:: TEXT SECTION ::
▶

The NF-κB family comprises the proteins p50/precursor p105, RelA, c-Rel, RelB and p52/precursor p100 [13]. While p105 and p100 are inhibitory proteins, their respective mature forms, p50 and p52, function as active transcription factors. The two major NF-κB pathways are the canonical and non-canonical pathways [13]. The canonical pathway is activated by proinflammatory agents such as cytokines, which bind to specific receptors and activate the inhibitor of κB (IκB) kinase (IKK) complex (IKKβ, IKKα and NEMO) [13]. This leads to phosphorylation and degradation of the inhibitory IκB proteins (e.g. IκBα), releasing NF-κB proteins to form dimers that modify gene transcription [13].
The non-canonical pathway, which was originally associated with immune cell differentiation, maturation and survival and osteoclastogenesis [13–15], is activated via a subset of receptors from the TNF family [14]. Ligand binding activates NF-κB-inducing kinase (NIK) and the IKKα/IKKα complex, triggering phosphorylation-mediated ubiquitination of p100 and processing to the mature p52 subunit, which, with RelB, forms the main NF-κB dimer of the non-canonical pathway [14]. While the canonical pathway of NF-κB activation is triggered in minutes, the non-canonical signalling is slower and depends on de novo protein synthesis [14].
Up to now, all available information regarding the role and regulation of cytokine-mediated NF-κB activation in beta cells has focused on the canonical pathway [2, 16–18]. However, crosstalk between the canonical and non-canonical pathways might exist [13, 19]. Therefore, the aims of this study were to investigate whether proinflammatory cytokines associated with the pathogenesis of type 1 diabetes activate the non-canonical pathway in beta cells and, if so, to examine the regulation of this pathway and the consequences of its activation on NF-κB proinflammatory and apoptotic responses in these cells.

◀

:: YOUR TASKS ::
a: Which proteins does the NF-κB passage list as members of the NF-κB family?
b: Return everything in the NF-κB passage from "The non-canonical pathway, which" down to "protein synthesis [14].".
c: In the NF-κB passage, what does non-canonical signalling depend on?

:: SUPPLIED DATA ::
▶

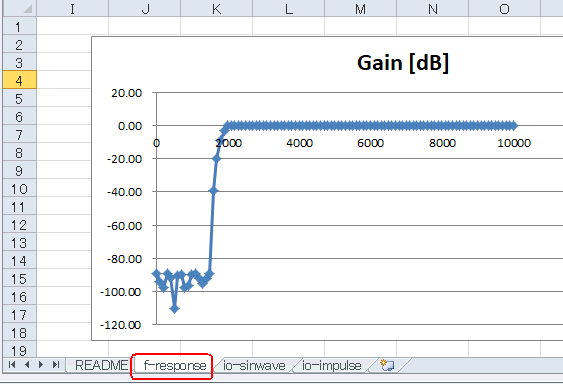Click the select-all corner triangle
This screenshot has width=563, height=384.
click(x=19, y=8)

◀
▶

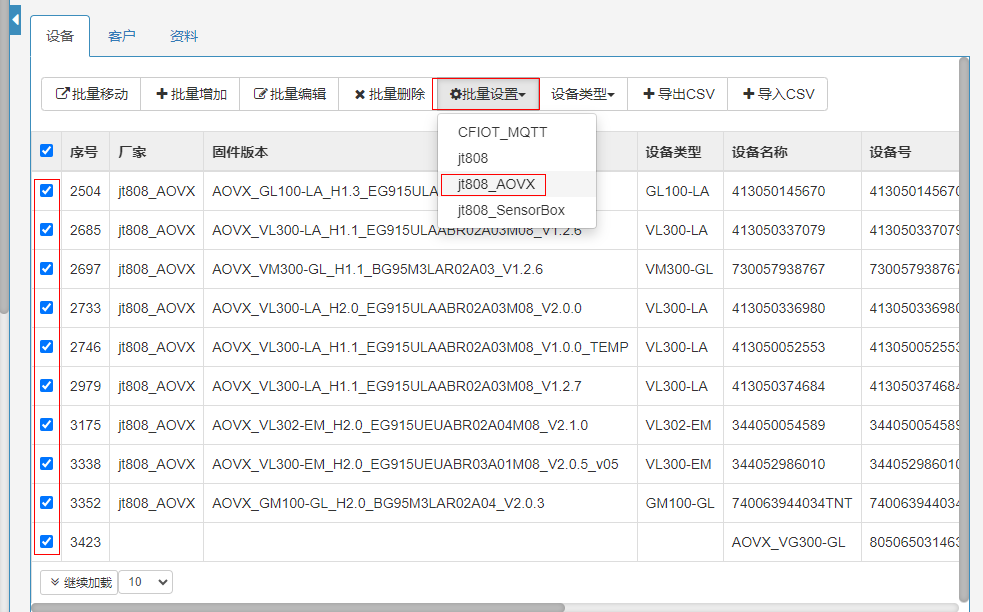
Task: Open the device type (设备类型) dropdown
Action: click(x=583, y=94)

◀
▶

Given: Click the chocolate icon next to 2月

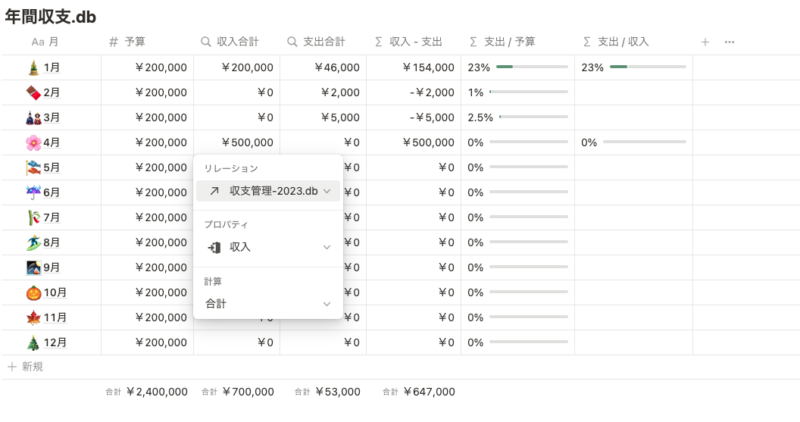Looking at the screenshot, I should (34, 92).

◀

:: SOLUTIONS TO EACH TASK ::
a: p50/precursor p105, RelA, c-Rel, RelB, p52/precursor p100

b:
The non-canonical pathway, which was originally associated with immune cell differentiation, maturation and survival and osteoclastogenesis [13–15], is activated via a subset of receptors from the TNF family [14]. Ligand binding activates NF-κB-inducing kinase (NIK) and the IKKα/IKKα complex, triggering phosphorylation-mediated ubiquitination of p100 and processing to the mature p52 subunit, which, with RelB, forms the main NF-κB dimer of the non-canonical pathway [14]. While the canonical pathway of NF-κB activation is triggered in minutes, the non-canonical signalling is slower and depends on de novo protein synthesis [14].

c: De novo protein synthesis.